Can all circles of radius $1/n$ be packed in a unit disk, excluding the circle of radius $1/1$?

This packing of first circles with radii $\dfrac{1}{2}, \ldots, \dfrac{1}{16}$ gives me optimism in possibility of such packing:

enter image description here

Next step: one can cut free room into strips, which can be packed with smaller circles...
Sketch is below:

enter image description here

$2$nd strip: circles with radii $\dfrac{1}{17}, \ldots, \dfrac{1}{47}$; $3$rd strip: circles with radii $\dfrac{1}{48},\ldots,\dfrac{1}{99}$ (for example).


Update: And this packing is, maybe, more elegant:

enter image description here

One note: when arrange circles in row, then "tail" is fast-convergent: enter image description here

while radius is $\dfrac{1}{n}$, then $y = \dfrac{2}{n}$, $x = 2\sum\limits_{k=1}^n \dfrac{1}{n} \approx 2(\ln n +\gamma)$, where $\gamma \approx 0.577$; therefore red line has formula $y = 2 e^{\gamma}e^{-x/2}$. In the previous image this "tail" is rolling infinite number of times near the main circle, but its width is very-very tiny.

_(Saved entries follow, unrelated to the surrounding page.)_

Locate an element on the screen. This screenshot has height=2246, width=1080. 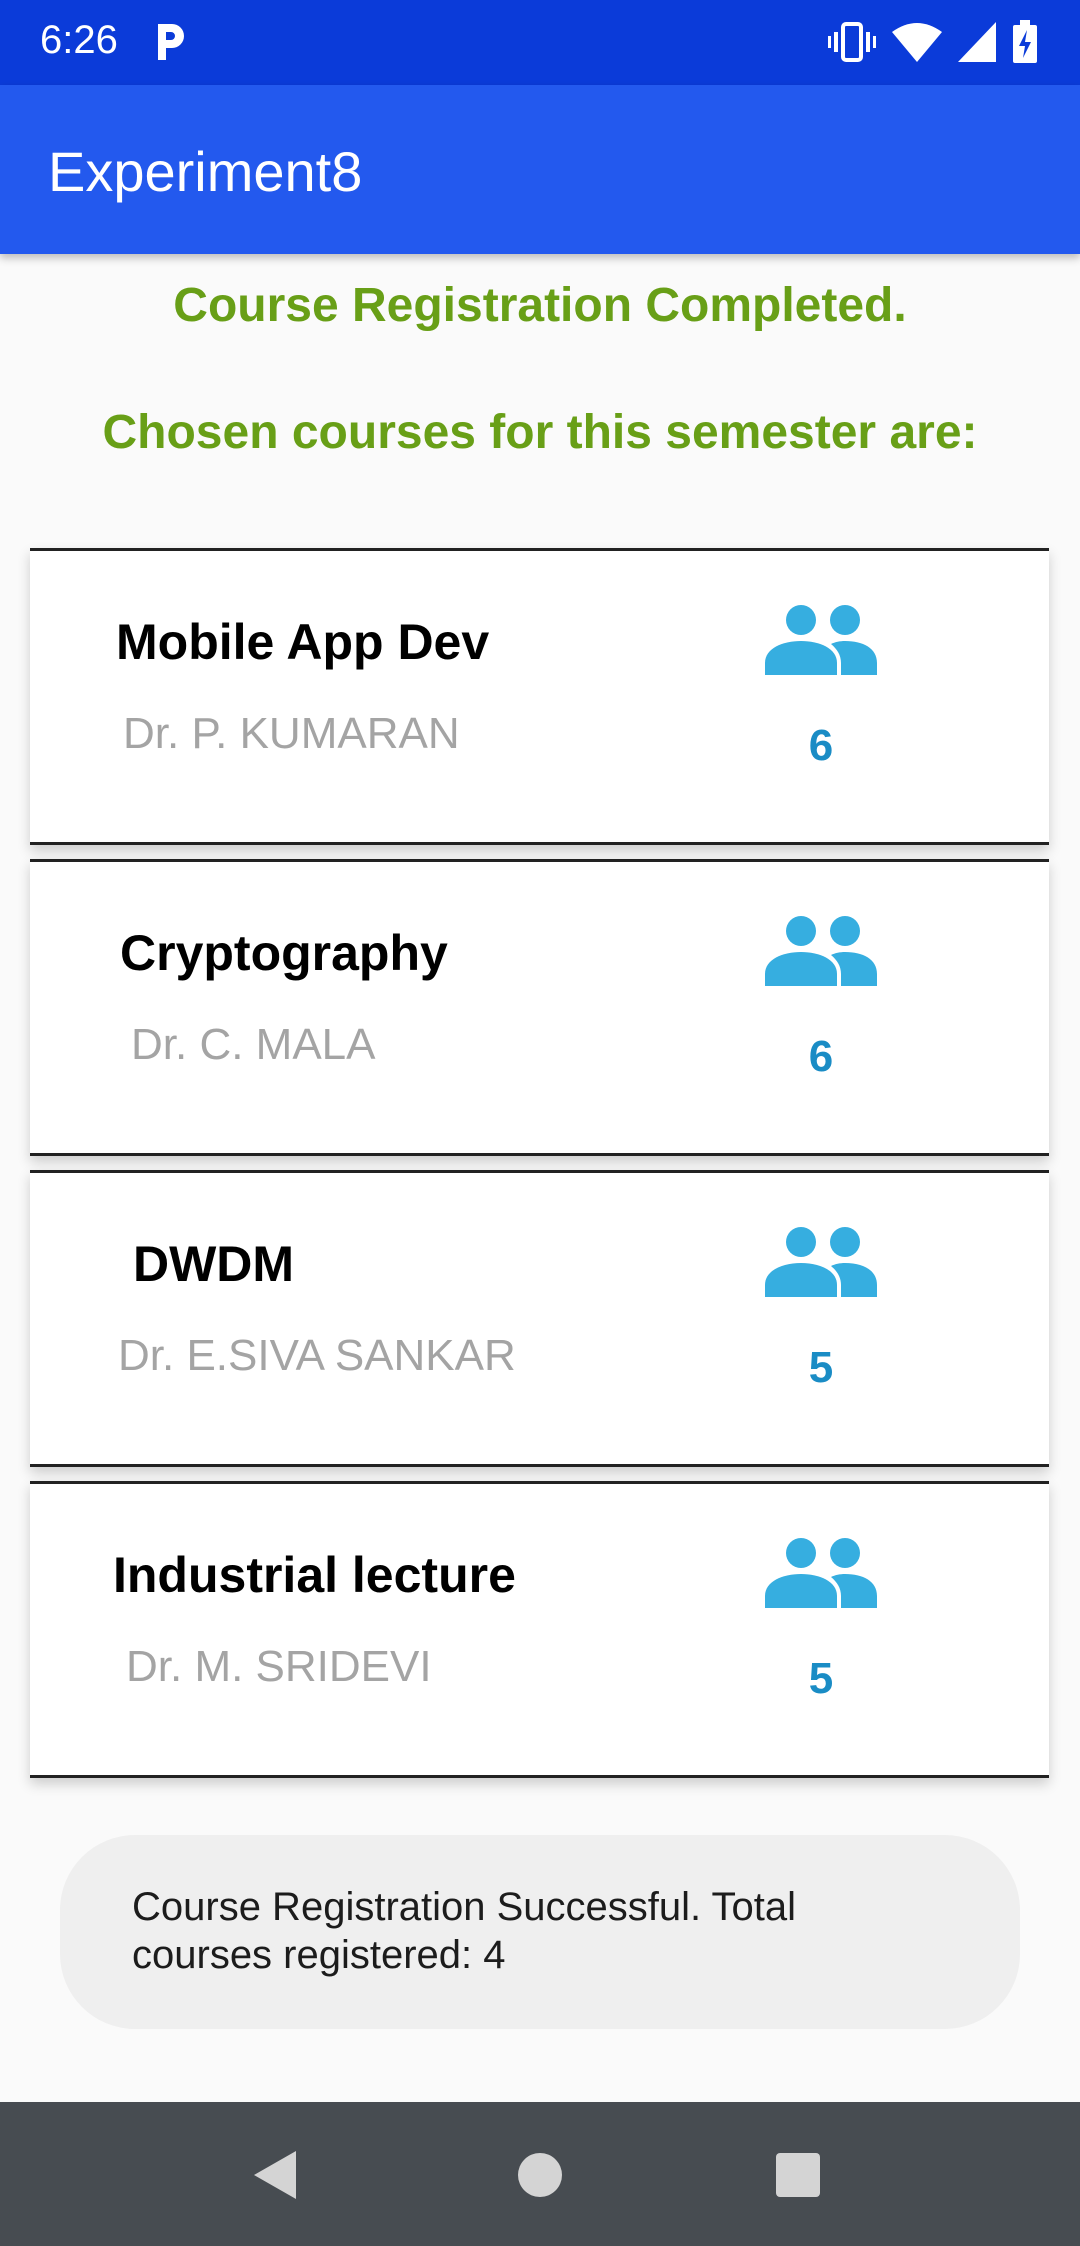
cellular-signal-icon is located at coordinates (977, 44). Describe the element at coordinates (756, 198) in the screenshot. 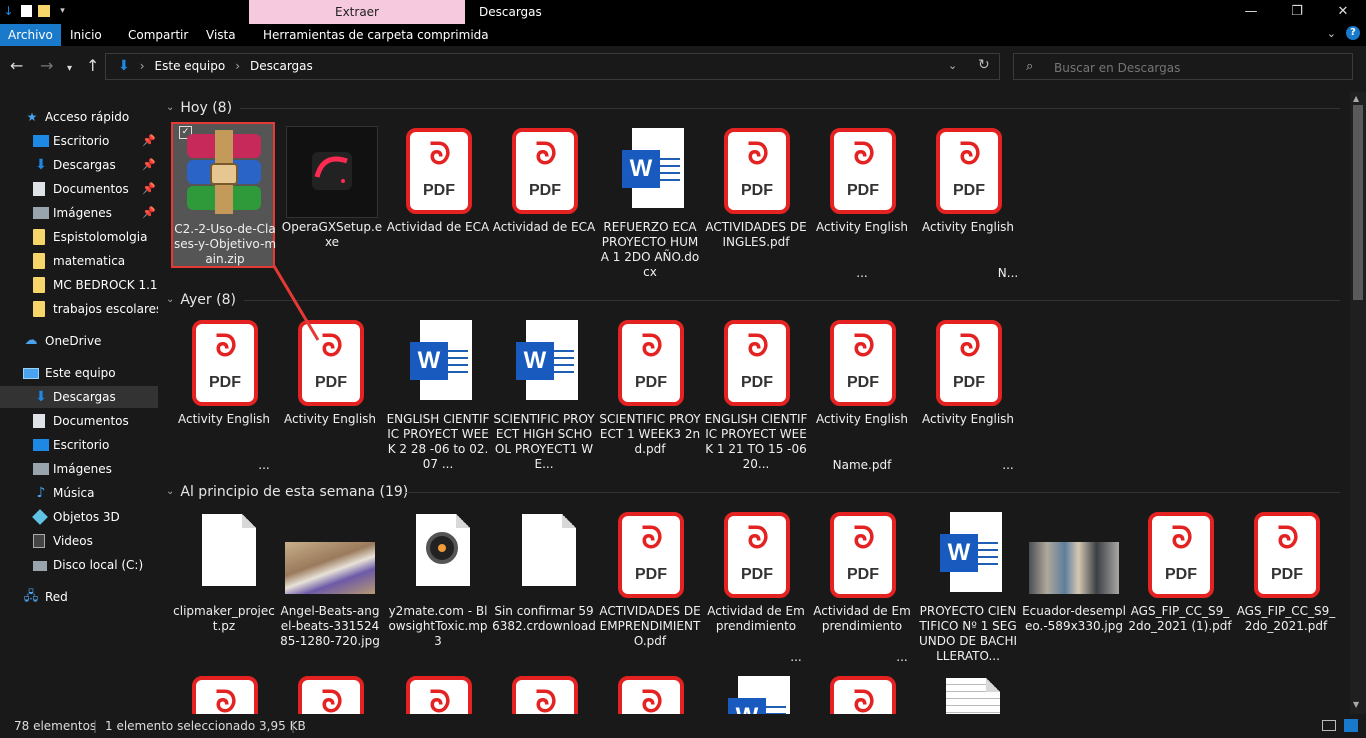

I see `file-tile: ᘐ PDF ACTIVIDADES DE INGLES.pdf` at that location.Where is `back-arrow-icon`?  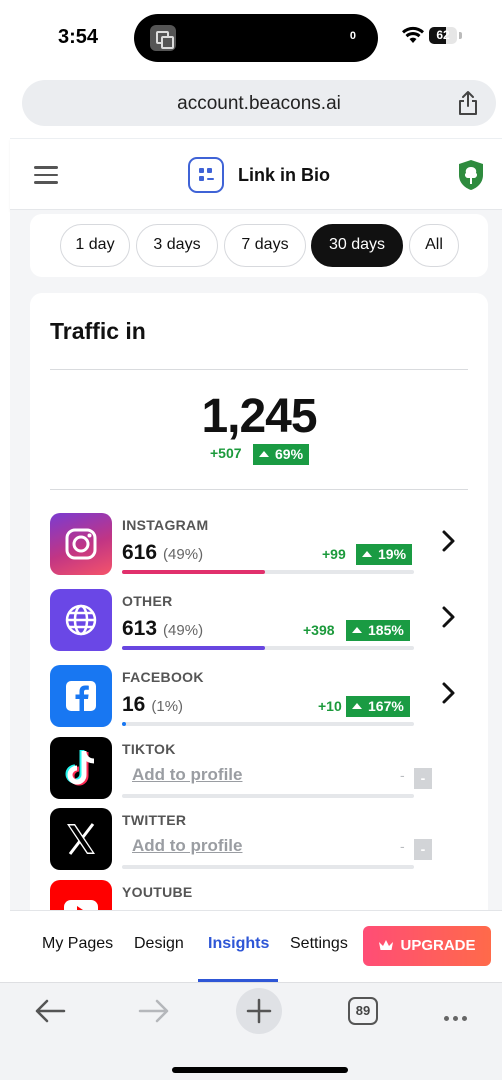 back-arrow-icon is located at coordinates (50, 1011). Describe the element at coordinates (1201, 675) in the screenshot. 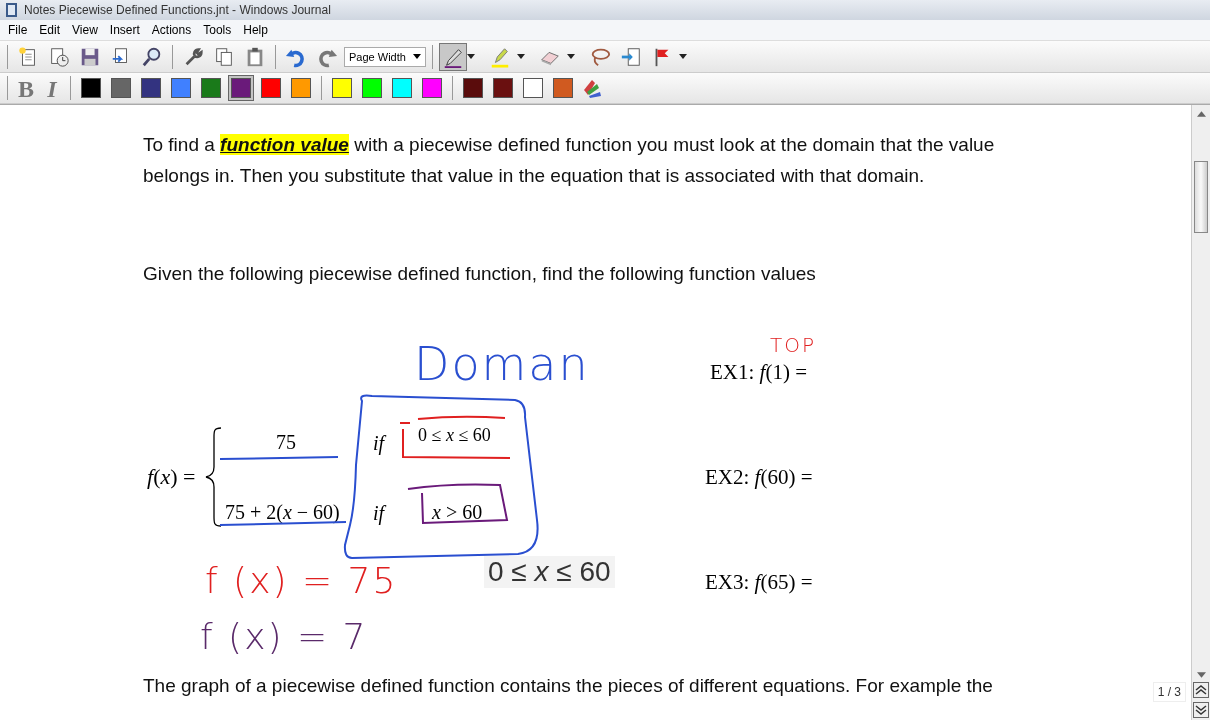

I see `scroll-down-icon` at that location.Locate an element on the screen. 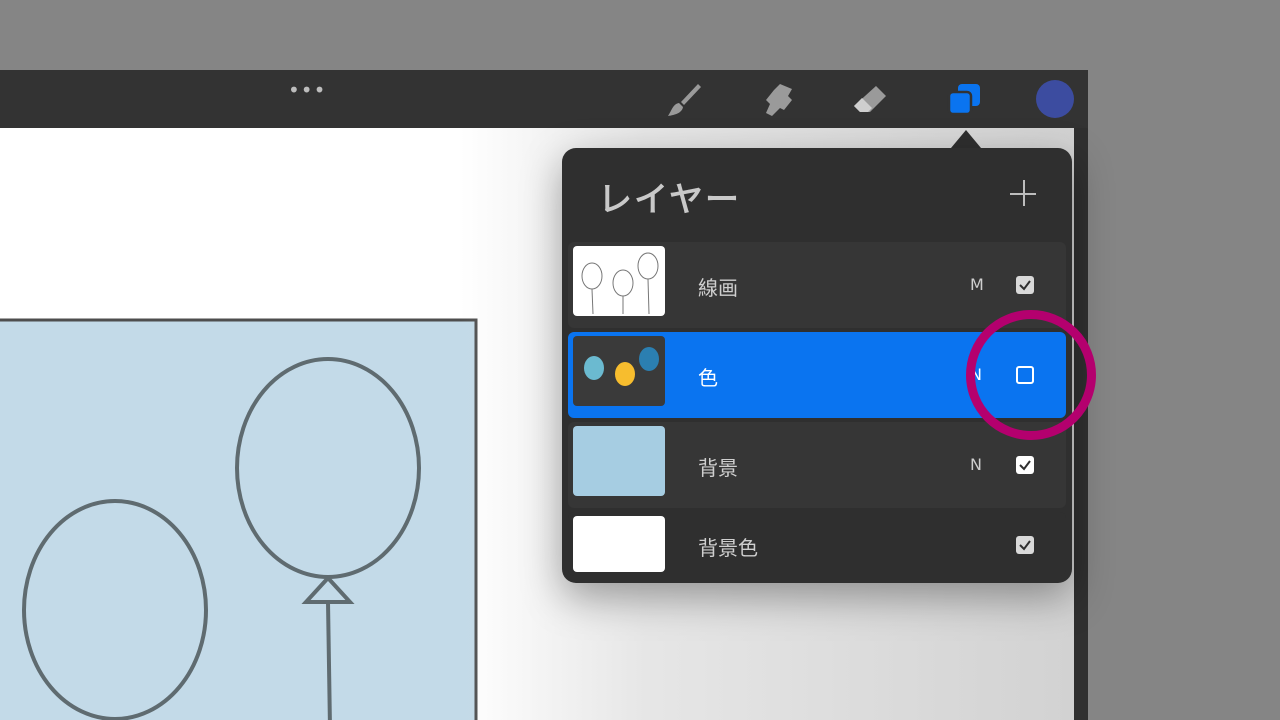 Image resolution: width=1280 pixels, height=720 pixels. brush-icon is located at coordinates (684, 100).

Each loop is $\approx e^{\pi}\approx 23.14$ times thinner than previous one. So total thickness of tail (starting of $n$-th circle) has the same behavior: $\tilde ~ e^{-1/(2n)}$.


Consider lining up all circles with radii $1/2...1/n$ such that each circle is tangent to the two circles next to it, and all the circles are tangent to a straight line. The function which approximates their heights as $n\rightarrow\infty$ is $\sqrt{e^{-n}}$, as shown below

enter image description here $\int_{-1/2}^{\infty} \sqrt{e^{-n}}dn = 2\sqrt[4]{e}$ ~$2.568... \lt \pi$, therefore the whole function can be contained inside the unit circle as a beautiful spiral, $r=1-\sqrt{e^{-\theta}}$ enter image description here This perfectly matches @Oleg567's elegant packing.